Sayfa alıntısı:
────────────────────────────────────────

Johannesburg
Uçaktan inip terminale girdiğimde üzerimdeki beyaz gömleğime, umursamaz bakışlarıma ve elimdeki ipod Nano'ya bakan hiçkimse kulaklarımda bangır bangır "Hakan Peker - Efsane" çaldığını tahmin edemezdi. Bavulları beklerken çevreme bakıp tam "vayy ne kadar egzotik biryerdeyim" diye coşmak üzereyken çevremdeki herkesin Türk olduğu ortaya çıktı bir anda..."Arif...Lan Arif! Ba ba ba ba geliyo la, geliyo la la la lalala, ARAB'ın yanında ba ba ba" diye uçan türkler bastı etrafı...(Bir de bizim millet olarak ortak bir özelliğimiz vardır, bütün zencileri arap, bütün çekik gözlüleri japon zannederiz.)
Neyse, havaalanından çıkıyorum, taksiye biniyorum, taksici beni bir güzel kazıklıyor...Uzaktan iki tane kule görünüyor, gitmemiz gereken yer orası, kuleler bir solda kalıyor, bir sağda, bir gerimizde, sonra tekrar önümüzde...Öyle bir acımıyor ki taksici bana, saatler sonra varıyorum otele saatler!
Otel güzel, amma velakin odadaki uyarı yazıları tırstırıcı..."Yok canım abartıyorlardır" diyip dışarı atıyorum kendimi, anaa, bütün evlerin çevresi elektrikli tellerle çevrili, kapılarında "Armed Response" yazıyor. Ne demek bu diye sordum birine, "İçeri girene komançero, Bru!" diyor adam. Bru diyor burada bir kesim, kardeş anlamında.
Neyse efendim, yürüyorum gidiyorum bir meydana, adı Nelson Mandela meydanı, ortalık şıkır şıkır, krem burüle tayfası piyasa yapıyor. Şık restoranlar, alışver iş merkezi, pahalı markalar vs. vs. Ama iki adım yürüyosun, hemen dikenli teller, hemen "Armed Response". 1994'te ırk ayrımının kalkmasından bu yana değişen pek birşey yok heralde, ortalık beyaz dolu, Zulu'lardan, Swahili'lerden eser yok!

────────────────────────────────────────

Çıkarılan malzeme:
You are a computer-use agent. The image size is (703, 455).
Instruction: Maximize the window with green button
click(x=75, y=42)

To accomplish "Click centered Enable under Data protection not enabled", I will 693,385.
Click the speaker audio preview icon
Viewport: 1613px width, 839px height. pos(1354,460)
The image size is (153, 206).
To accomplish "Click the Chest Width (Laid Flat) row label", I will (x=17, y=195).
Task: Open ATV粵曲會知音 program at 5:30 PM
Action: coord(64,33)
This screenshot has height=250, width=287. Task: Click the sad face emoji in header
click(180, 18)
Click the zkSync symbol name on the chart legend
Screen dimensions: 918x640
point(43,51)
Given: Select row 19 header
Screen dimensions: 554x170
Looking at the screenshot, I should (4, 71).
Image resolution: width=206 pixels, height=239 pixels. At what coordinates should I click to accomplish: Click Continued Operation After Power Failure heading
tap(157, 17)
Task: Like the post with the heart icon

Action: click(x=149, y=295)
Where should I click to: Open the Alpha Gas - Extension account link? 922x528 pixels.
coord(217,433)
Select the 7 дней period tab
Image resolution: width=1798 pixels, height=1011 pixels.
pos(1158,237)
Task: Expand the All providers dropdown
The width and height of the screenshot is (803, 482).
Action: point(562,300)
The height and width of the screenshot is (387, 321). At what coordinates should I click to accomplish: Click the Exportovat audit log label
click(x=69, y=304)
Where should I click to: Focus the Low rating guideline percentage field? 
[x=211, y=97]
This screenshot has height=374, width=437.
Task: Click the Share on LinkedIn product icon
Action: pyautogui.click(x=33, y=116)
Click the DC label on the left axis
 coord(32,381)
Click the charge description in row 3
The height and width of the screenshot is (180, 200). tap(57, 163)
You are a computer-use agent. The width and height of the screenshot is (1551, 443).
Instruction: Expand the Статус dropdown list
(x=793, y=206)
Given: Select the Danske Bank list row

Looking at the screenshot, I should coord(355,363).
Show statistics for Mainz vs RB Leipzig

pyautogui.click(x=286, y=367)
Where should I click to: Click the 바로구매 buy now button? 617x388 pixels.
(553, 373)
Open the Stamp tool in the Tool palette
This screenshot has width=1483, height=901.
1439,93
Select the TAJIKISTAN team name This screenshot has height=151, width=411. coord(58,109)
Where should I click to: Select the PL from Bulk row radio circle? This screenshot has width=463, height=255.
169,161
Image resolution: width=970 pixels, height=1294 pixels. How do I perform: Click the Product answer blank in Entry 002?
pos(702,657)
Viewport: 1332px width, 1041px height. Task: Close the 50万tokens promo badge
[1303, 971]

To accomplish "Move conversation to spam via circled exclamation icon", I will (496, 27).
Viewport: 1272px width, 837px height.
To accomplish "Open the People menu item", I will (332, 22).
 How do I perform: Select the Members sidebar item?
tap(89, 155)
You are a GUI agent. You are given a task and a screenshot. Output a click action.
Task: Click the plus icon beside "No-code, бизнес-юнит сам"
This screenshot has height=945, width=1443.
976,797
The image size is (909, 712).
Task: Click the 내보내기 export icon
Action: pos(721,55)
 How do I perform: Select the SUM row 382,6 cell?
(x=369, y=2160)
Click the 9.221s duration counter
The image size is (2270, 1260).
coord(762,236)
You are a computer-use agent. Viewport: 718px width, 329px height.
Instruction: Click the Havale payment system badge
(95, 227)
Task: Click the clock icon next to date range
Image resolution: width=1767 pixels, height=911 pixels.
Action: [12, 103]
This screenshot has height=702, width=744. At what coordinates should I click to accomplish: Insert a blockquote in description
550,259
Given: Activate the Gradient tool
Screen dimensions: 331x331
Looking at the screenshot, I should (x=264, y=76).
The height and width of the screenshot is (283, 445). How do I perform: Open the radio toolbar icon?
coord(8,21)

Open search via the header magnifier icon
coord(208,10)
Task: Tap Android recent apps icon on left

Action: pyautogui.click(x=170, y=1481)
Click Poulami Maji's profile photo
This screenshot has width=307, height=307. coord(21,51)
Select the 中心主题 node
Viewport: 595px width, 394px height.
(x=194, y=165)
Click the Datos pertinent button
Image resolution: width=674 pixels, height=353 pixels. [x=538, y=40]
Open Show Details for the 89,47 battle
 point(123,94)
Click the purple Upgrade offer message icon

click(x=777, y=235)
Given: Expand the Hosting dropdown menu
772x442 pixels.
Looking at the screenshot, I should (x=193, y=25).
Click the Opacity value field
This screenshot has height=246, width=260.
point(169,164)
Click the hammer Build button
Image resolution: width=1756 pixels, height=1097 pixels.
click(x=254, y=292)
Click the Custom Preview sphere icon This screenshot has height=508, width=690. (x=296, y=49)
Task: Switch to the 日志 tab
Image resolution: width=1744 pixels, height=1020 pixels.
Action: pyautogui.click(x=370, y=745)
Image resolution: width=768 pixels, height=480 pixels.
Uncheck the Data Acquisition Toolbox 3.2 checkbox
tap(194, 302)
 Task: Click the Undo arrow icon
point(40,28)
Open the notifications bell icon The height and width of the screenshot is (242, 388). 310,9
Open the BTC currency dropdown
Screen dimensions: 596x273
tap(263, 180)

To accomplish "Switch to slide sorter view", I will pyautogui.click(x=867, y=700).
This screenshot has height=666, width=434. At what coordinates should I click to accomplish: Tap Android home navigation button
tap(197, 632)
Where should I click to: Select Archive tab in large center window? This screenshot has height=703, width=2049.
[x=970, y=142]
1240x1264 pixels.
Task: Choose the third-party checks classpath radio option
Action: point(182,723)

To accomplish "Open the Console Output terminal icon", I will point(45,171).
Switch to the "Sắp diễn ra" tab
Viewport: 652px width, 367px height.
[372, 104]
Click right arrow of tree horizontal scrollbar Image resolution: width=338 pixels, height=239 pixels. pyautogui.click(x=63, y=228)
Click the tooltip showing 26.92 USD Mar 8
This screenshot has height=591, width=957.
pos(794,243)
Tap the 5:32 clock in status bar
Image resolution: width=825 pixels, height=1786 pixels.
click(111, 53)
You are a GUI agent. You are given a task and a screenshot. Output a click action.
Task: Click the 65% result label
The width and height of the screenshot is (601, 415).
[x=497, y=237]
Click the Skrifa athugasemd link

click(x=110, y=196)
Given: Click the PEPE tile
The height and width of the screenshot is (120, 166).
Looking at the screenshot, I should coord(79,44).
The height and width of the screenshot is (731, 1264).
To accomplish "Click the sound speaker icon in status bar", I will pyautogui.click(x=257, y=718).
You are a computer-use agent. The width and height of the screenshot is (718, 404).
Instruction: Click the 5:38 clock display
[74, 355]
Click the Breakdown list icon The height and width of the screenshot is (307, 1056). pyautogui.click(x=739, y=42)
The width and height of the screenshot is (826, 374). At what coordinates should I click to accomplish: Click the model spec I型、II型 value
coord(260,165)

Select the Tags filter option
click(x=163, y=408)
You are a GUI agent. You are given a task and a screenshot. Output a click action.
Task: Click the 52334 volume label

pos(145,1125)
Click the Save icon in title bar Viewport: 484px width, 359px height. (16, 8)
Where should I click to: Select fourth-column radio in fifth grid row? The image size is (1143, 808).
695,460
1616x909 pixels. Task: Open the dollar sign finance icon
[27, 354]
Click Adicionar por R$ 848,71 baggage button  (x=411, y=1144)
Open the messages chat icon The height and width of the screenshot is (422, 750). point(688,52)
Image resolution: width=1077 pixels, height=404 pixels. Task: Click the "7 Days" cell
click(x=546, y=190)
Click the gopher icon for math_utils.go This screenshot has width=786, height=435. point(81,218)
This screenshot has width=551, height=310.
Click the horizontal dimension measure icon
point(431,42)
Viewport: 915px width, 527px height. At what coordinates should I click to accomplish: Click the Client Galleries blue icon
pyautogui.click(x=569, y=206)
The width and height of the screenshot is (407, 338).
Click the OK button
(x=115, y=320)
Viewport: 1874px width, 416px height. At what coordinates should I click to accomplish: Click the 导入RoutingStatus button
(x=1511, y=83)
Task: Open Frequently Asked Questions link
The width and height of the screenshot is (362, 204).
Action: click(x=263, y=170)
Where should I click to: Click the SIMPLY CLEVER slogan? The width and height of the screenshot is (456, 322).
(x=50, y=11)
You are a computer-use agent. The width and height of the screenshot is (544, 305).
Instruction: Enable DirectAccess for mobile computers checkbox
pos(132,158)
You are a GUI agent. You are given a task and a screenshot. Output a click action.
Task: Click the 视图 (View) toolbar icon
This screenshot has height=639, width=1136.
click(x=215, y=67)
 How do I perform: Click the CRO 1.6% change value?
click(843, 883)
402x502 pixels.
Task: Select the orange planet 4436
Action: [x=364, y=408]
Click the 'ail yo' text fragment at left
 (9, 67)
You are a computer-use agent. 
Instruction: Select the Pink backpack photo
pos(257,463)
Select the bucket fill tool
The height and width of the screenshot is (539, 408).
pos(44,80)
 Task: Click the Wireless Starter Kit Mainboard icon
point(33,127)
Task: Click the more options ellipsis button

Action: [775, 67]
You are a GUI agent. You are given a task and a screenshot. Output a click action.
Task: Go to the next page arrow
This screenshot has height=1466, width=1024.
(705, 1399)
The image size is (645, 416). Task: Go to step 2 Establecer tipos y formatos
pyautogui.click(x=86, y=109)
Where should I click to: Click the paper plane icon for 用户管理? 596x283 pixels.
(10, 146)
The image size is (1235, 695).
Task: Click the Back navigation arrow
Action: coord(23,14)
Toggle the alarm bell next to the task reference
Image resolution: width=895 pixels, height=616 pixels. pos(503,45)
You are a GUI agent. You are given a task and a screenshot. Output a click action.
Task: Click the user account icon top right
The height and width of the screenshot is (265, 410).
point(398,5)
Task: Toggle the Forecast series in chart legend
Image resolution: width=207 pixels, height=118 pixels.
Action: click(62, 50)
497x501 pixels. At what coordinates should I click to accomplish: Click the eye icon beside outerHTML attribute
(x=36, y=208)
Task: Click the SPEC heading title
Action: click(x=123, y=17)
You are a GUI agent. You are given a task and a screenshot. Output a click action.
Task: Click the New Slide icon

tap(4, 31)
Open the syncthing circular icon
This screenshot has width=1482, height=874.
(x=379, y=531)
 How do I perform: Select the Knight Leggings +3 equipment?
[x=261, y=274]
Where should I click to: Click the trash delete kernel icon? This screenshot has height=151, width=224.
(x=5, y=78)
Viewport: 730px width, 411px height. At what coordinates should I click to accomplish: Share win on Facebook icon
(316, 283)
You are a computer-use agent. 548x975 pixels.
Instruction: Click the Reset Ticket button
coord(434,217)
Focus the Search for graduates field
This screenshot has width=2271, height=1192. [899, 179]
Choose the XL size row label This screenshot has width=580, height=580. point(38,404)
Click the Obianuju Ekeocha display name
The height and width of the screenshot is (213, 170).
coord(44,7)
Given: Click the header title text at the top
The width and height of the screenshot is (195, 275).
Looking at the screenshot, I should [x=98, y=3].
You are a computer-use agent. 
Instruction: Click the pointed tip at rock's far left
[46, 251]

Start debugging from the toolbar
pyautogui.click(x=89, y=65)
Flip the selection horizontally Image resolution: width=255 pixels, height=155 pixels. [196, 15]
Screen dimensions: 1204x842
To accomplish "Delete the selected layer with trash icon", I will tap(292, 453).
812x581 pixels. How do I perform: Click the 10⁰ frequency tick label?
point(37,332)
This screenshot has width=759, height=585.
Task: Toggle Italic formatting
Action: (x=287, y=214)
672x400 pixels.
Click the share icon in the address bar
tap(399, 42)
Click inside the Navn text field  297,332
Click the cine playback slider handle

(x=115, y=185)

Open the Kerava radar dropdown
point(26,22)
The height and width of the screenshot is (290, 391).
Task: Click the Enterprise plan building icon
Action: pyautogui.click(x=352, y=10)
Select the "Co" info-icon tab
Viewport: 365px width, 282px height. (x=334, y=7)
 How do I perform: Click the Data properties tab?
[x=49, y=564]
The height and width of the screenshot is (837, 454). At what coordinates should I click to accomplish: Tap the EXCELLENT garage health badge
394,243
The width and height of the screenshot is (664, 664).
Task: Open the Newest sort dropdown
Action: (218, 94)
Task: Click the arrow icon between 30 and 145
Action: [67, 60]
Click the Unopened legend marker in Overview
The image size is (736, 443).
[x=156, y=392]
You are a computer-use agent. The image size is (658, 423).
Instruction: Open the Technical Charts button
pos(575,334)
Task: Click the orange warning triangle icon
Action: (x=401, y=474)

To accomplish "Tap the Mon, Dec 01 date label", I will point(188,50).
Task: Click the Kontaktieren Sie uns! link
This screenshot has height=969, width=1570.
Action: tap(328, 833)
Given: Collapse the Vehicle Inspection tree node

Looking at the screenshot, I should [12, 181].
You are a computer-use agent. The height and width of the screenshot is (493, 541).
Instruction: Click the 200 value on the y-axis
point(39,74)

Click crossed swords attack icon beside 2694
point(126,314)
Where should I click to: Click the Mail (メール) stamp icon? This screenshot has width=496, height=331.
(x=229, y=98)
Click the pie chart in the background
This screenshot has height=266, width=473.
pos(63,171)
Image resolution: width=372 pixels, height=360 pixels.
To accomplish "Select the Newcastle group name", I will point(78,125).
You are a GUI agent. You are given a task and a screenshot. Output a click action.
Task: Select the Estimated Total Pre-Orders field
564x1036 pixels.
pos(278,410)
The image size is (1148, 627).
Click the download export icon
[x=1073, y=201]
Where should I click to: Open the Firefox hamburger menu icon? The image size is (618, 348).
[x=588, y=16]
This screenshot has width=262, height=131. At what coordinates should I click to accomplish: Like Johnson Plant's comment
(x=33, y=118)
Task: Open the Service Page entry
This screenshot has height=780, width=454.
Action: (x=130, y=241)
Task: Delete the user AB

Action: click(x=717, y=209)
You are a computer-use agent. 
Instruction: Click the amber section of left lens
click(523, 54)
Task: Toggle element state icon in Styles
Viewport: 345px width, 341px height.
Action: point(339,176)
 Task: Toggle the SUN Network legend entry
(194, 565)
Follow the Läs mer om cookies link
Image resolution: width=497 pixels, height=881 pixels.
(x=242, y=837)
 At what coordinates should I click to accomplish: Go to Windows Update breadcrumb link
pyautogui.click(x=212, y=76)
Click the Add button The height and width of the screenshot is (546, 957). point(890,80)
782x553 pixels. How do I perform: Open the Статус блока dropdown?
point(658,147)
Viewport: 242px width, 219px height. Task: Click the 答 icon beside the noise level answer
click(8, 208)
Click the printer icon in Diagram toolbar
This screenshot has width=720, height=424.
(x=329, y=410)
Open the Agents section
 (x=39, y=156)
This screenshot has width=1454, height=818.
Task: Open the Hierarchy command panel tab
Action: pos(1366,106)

────────────────────────────────────────

İstenen çıktı:
Johannesburg gezi yazısını son cümlesinden sonra sürdürün.

Beklenen yanıt:
Bir akşam güzel bir mekana yemeğe götürüyorlar bütün sınıfı, yemekler harika...Ortada bir adam, elinde gitar "Hakuna Matataaaaa...Hakuna Matataaaaa" diye aslan kral şarkıları söylüyor...Yemekler yendi felan, sonra biri dedi ki "Haydi gelsin bongolar!" Ne bongosu demeye kalmadan garsonlar herkese birer bongo getirdiler...Herkes duruma hakim, Afrika dışından gelen tek gurbetçi benim..."Umbato haydi sen ver ritmi" dediler, başladı Umbato dumdudumduru dumdudumduru, hepimiz katıldık sonra, saatlerce bongo çaldık "Eyy maro kubatvaa de yerenabiiduuuu" diye uydura uydura söyledim ben de şarkıları...Çok eğlenceliydi.
Eğitim ağır, diğer günler pek birşey yapmaya fırsat bulamadım. Son gün Soweto'yu ziyaret ettim, gecekondu mahalleleri, kutu gibi teneke evler, pislik, sefalet, Nelson Mandela'nın evi, ırkayrımı müzesi, beyaz adamın kurşunlarıyla ölen 12 yaşındaki Hector Peterson için dikilen gözyaşartıcı anıt...
Velhasılı kelam ne doğa, ne safari, ne arslan...Geyik gibi gidip geldim Güney Afrika'ya...Bir dahaki sefere daha hazırlıklı olacağıma söz verdim kendime...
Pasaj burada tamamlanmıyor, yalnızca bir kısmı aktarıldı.